(Beginning of MATERIAL FOR THE TASK)

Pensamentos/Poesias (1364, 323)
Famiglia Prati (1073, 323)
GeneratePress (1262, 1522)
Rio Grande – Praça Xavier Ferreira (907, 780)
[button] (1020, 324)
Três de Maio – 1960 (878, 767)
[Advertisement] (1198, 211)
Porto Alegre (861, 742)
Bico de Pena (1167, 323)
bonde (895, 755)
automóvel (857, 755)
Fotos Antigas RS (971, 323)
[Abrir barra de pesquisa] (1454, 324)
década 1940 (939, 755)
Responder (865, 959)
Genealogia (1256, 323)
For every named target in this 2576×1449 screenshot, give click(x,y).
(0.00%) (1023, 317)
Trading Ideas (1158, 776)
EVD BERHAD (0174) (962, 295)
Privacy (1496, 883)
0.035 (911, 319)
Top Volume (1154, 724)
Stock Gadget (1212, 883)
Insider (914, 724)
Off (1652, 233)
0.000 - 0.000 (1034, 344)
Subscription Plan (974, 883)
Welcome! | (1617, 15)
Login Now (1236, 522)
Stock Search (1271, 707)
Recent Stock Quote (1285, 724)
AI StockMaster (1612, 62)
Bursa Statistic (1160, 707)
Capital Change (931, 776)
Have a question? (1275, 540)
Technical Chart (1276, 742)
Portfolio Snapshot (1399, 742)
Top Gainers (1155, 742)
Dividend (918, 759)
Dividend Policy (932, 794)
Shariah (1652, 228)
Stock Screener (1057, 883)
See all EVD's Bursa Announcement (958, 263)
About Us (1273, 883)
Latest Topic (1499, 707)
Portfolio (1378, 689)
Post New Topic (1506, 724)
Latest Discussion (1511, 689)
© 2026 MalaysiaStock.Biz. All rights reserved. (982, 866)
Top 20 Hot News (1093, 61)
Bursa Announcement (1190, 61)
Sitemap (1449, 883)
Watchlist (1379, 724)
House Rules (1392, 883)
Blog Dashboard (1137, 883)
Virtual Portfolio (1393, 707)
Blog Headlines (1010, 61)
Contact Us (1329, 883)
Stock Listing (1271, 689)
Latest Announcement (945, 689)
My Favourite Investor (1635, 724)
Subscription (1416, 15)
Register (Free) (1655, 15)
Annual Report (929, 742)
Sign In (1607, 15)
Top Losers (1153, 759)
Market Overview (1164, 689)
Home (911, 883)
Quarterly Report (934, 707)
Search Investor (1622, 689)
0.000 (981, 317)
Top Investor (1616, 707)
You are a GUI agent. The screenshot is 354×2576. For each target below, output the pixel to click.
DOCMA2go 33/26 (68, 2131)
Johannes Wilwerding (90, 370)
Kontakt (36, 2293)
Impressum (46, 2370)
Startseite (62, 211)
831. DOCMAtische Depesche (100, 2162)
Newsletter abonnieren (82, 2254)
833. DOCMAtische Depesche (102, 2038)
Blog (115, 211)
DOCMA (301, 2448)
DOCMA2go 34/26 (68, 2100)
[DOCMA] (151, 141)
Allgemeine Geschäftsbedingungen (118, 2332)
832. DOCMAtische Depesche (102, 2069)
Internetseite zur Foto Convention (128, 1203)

(End of MATERIAL FOR THE TASK)

WORK INSTRUCTIONS
Give back each line above exactly as written.

ANSWER SPACE
Pensamentos/Poesias (1364, 323)
Famiglia Prati (1073, 323)
GeneratePress (1262, 1522)
Rio Grande – Praça Xavier Ferreira (907, 780)
[button] (1020, 324)
Três de Maio – 1960 (878, 767)
[Advertisement] (1198, 211)
Porto Alegre (861, 742)
Bico de Pena (1167, 323)
bonde (895, 755)
automóvel (857, 755)
Fotos Antigas RS (971, 323)
[Abrir barra de pesquisa] (1454, 324)
década 1940 (939, 755)
Responder (865, 959)
Genealogia (1256, 323)
For every named target in this 2576×1449 screenshot, give click(x,y).
(0.00%) (1023, 317)
Trading Ideas (1158, 776)
EVD BERHAD (0174) (962, 295)
Privacy (1496, 883)
0.035 (911, 319)
Top Volume (1154, 724)
Stock Gadget (1212, 883)
Insider (914, 724)
Off (1652, 233)
0.000 - 0.000 (1034, 344)
Subscription Plan (974, 883)
Welcome! | (1617, 15)
Login Now (1236, 522)
Stock Search (1271, 707)
Recent Stock Quote (1285, 724)
AI StockMaster (1612, 62)
Bursa Statistic (1160, 707)
Capital Change (931, 776)
Have a question? (1275, 540)
Technical Chart (1276, 742)
Portfolio Snapshot (1399, 742)
Top Gainers (1155, 742)
Dividend (918, 759)
Dividend Policy (932, 794)
Shariah (1652, 228)
Stock Screener (1057, 883)
See all EVD's Bursa Announcement (958, 263)
About Us (1273, 883)
Latest Topic (1499, 707)
Portfolio (1378, 689)
Post New Topic (1506, 724)
Latest Discussion (1511, 689)
© 2026 MalaysiaStock.Biz. All rights reserved. (982, 866)
Top 20 Hot News (1093, 61)
Bursa Announcement (1190, 61)
Sitemap (1449, 883)
Watchlist (1379, 724)
House Rules (1392, 883)
Blog Dashboard (1137, 883)
Virtual Portfolio (1393, 707)
Blog Headlines (1010, 61)
Contact Us (1329, 883)
Stock Listing (1271, 689)
Latest Announcement (945, 689)
My Favourite Investor (1635, 724)
Subscription (1416, 15)
Register (Free) (1655, 15)
Annual Report (929, 742)
Sign In (1607, 15)
Top Losers (1153, 759)
Market Overview (1164, 689)
Home (911, 883)
Quarterly Report (934, 707)
Search Investor (1622, 689)
0.000 (981, 317)
Top Investor (1616, 707)
You are a GUI agent. The screenshot is 354×2576. For each target below, output the pixel to click.
DOCMA2go 33/26 (68, 2131)
Johannes Wilwerding (90, 370)
Kontakt (36, 2293)
Impressum (46, 2370)
Startseite (62, 211)
831. DOCMAtische Depesche (100, 2162)
Newsletter abonnieren (82, 2254)
833. DOCMAtische Depesche (102, 2038)
Blog (115, 211)
DOCMA (301, 2448)
DOCMA2go 34/26 (68, 2100)
[DOCMA] (151, 141)
Allgemeine Geschäftsbedingungen (118, 2332)
832. DOCMAtische Depesche (102, 2069)
Internetseite zur Foto Convention (128, 1203)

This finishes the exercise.